Да хранишь всячески, чтобы у братьев всё было общее и нераздельное, и ничего ни у кого не было частно-собственного, даже до иголки.
Да не скопишь золота в монастыре твоём, но избыток всякого вида да раздашь нуждающимся в воротах двора твоего, как делали святые отцы’.
Вот об этом монастыре и мечтали православные святые, которым нельзя было осуществить эту мечту. А которым это было возможно, те и уходили в него, как Серафим или Сергий.
Вот что говорил о себе епископ Тихон Задонский:
‘Если бы не сей сан, я бы пошёл в самый пустынный монастырь и употребил бы себя на простые работы, как-то: дрова рубить, воду носить, муку сеять, хлебы печь. Если бы можно было, я бы и сей сан снял с себя, и ряску, и клобук, и сказал бы о себе, что я простой мужик, и пошёл бы в самый пустынный монастырь… Но та беда, что у нас, в России, нельзя сего сделать’.
Задача жизни для святого — отречение от ‘плоти’, понимаемой как совокупность всех мирских начал.
Все подвижники принимают это положение, и все православные святые ставили перед собой эту задачу. Какова задача, таковы и средства её достижения. Задача: ‘умереть в теле’, — значит, и средство — убивание плоти.
Мир — это собрание всех грехов и всех соблазнов. Жизнь мирская — это жизнь, основанная на потребностях нашей похоти, на потребностях нашего тела. И если отношение к своему телу как к ‘погани’, которая чем скорее разрушится, тем лучше, то и к ‘соборному телу’ — мирской жизни — отношение такое же.
Жизнь в миру — слабость. Народ верит, что ‘Бог за неё крестился‘, потому что ‘воздыхание’-то его — о горнем, о том, что заключено в пустынях, в душах угодников Божиих.
Ненавидя ‘мир’ как ‘плоть человечества’, подвижники с особой остротой переживали осязательные проявления этого зла мирского.
Чтобы почувствовать это, достаточно прочесть хотя бы следующие места из Тихона Задонского:
‘Много вреда делает людям роскошь. От кого бедные и беззащитные терпят насилия и обиды, от кого плачут и умываются кровавыми слезами вдовицы и сироты, как не от сильных и упоённых любовью мира сего? Где более нищих, убогих, полунагих и имеющих крайние нужды в пропитании и жизни, как не в крестьянах, которыми владеют миролюбцы-господа? В какой стране больше хищений, воровства, насилий, разбоев, убийств и прочих беззаконных дел, как не в той, в которой властелин упоён гибельной любовью сего мира?.. Упившемуся любовью мира сего чего не приходит на ум? Чего он не замышляет, чтобы утолить жажду, кроющуюся в сердце его?’
Относясь к миру как к сборищу всяческой нечистоты, грехов и соблазнов, подвижники с ужасом думали о жизни в миру и буквально бежали в леса, в пустыни, в пещеры, в уединение. Мир горит страшным, невидимым огнём, зажжённым сатаной, так скорее прочь от этого пылающего мира!

Данные о поиске видимых целей
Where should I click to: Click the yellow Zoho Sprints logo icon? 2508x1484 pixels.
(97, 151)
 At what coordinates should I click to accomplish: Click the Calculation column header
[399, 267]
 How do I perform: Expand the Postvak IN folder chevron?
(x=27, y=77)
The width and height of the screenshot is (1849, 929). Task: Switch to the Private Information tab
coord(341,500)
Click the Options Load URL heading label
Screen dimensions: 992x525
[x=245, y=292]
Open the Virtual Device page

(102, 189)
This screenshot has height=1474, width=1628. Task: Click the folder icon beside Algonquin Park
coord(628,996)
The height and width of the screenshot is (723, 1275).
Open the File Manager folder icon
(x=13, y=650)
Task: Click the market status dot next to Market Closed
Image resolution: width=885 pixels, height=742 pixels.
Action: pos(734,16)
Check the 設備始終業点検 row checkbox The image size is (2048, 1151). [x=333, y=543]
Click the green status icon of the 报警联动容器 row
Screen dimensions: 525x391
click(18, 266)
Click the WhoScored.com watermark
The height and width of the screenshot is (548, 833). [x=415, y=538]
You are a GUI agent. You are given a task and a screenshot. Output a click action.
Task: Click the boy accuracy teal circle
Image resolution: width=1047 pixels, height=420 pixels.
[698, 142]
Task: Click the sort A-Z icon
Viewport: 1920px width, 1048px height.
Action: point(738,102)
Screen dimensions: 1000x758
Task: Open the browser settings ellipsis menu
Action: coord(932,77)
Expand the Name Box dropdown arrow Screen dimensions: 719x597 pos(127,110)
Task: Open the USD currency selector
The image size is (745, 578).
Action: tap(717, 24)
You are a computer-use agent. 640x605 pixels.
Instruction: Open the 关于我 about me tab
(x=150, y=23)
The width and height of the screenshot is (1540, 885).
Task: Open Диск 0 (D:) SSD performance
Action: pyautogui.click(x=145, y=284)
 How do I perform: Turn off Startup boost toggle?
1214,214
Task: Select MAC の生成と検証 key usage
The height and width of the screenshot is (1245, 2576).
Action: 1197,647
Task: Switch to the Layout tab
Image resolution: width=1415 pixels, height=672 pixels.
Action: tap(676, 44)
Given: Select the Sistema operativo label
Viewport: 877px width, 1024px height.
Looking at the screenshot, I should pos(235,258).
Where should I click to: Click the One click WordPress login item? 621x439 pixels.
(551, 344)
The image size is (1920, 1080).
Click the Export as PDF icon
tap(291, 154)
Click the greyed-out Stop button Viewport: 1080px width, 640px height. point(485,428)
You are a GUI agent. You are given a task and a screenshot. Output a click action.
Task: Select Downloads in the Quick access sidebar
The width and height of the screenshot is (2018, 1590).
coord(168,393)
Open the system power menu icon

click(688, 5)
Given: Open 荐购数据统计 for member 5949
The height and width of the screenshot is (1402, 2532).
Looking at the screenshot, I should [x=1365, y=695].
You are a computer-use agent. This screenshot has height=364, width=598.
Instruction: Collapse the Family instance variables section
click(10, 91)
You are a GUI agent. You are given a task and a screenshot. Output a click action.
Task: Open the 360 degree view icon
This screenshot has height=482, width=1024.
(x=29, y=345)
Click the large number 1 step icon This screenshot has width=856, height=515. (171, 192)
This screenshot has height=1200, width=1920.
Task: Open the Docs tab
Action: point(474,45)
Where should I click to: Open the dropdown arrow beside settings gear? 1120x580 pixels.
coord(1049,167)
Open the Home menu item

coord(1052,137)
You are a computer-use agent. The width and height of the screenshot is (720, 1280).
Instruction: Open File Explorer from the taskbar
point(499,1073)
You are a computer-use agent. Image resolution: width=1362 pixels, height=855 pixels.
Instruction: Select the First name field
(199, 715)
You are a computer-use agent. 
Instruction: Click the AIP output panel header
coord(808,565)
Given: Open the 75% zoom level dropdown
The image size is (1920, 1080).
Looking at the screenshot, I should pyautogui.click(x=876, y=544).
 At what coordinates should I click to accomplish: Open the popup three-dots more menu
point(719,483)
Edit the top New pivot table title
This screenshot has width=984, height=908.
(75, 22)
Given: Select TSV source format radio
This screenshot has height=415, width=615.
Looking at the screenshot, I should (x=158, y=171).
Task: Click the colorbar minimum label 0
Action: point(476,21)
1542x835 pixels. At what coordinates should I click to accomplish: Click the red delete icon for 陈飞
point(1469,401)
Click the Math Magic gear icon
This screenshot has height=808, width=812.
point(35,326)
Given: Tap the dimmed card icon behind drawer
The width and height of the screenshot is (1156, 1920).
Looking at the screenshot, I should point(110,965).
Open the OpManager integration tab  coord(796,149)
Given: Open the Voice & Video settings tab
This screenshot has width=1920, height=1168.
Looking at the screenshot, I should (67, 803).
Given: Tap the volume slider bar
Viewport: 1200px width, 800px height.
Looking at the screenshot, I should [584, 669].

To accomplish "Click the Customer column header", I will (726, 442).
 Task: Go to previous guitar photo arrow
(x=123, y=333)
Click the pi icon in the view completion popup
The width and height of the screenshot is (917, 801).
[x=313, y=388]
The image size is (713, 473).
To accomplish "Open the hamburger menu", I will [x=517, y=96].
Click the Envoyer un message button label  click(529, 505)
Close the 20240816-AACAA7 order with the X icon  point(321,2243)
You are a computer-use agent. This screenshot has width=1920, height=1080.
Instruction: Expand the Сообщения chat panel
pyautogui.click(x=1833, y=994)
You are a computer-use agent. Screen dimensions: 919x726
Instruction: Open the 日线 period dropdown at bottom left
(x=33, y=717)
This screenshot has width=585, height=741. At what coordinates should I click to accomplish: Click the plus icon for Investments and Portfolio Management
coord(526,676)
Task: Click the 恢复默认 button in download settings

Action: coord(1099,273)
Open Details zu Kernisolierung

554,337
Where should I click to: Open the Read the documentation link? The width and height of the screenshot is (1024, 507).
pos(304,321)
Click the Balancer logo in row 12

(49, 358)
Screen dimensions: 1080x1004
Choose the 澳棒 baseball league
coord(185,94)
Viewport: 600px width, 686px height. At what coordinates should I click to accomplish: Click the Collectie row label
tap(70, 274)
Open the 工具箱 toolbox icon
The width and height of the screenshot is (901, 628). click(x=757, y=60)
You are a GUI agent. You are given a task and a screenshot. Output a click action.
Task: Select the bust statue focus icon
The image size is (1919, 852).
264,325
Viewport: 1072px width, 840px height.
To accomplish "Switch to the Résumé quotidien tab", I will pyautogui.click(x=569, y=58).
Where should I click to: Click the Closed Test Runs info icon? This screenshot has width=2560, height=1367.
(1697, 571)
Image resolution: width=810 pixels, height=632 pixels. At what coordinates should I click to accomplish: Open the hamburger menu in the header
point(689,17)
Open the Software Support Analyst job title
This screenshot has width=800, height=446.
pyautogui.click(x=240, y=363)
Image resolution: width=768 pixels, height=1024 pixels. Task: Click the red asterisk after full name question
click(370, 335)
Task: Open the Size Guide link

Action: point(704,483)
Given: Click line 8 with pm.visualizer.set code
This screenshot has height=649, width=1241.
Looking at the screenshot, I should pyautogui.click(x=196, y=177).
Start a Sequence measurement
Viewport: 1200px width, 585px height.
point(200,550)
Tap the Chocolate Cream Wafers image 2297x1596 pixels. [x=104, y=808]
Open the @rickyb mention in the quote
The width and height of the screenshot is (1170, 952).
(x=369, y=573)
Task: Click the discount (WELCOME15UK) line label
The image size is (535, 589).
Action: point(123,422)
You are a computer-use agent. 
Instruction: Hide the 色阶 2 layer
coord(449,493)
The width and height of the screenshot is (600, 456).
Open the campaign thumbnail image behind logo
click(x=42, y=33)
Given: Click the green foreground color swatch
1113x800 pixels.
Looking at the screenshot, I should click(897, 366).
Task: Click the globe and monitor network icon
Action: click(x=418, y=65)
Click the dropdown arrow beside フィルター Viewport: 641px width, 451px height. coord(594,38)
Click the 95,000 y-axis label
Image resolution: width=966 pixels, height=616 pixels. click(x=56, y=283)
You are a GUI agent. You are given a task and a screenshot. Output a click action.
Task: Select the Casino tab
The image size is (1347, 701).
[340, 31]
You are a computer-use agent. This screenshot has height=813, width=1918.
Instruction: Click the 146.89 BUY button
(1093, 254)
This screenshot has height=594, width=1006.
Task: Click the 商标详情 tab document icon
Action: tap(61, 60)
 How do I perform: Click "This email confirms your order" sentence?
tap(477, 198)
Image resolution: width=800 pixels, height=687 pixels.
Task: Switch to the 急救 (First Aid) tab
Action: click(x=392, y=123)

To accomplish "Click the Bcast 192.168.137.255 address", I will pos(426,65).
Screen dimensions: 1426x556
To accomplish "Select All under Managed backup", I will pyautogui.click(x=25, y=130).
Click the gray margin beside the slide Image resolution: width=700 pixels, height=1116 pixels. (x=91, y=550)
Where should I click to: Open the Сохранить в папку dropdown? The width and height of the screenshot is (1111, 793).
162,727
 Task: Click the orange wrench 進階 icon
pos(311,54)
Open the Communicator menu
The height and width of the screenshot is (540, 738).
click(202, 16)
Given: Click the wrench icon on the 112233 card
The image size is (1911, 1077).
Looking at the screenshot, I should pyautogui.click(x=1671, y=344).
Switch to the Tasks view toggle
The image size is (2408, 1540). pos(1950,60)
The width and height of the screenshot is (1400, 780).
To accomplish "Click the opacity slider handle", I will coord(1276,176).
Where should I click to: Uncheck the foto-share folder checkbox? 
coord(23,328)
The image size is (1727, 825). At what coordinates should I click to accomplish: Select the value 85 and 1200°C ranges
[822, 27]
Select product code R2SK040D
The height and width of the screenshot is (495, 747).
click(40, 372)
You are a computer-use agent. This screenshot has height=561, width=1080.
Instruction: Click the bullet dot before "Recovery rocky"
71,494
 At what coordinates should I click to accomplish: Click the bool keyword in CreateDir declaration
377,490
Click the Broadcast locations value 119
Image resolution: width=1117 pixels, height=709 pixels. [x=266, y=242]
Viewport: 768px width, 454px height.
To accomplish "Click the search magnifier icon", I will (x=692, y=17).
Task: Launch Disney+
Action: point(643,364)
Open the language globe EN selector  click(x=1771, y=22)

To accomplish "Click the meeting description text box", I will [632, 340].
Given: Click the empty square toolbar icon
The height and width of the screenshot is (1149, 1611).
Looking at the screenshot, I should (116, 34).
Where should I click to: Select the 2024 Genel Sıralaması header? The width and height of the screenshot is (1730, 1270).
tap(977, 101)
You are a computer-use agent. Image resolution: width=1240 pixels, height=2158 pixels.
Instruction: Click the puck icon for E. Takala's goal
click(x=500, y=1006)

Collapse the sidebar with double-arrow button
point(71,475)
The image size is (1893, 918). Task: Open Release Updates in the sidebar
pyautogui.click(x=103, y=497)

▶ _Задание_
В отрывке о православных подвижниках Тихон Задонский говорит, какими простыми работами он занялся бы в пустынном монастыре. Назовите их все.

▶ _Ответ_
Рубить дрова, носить воду, сеять муку, печь хлебы.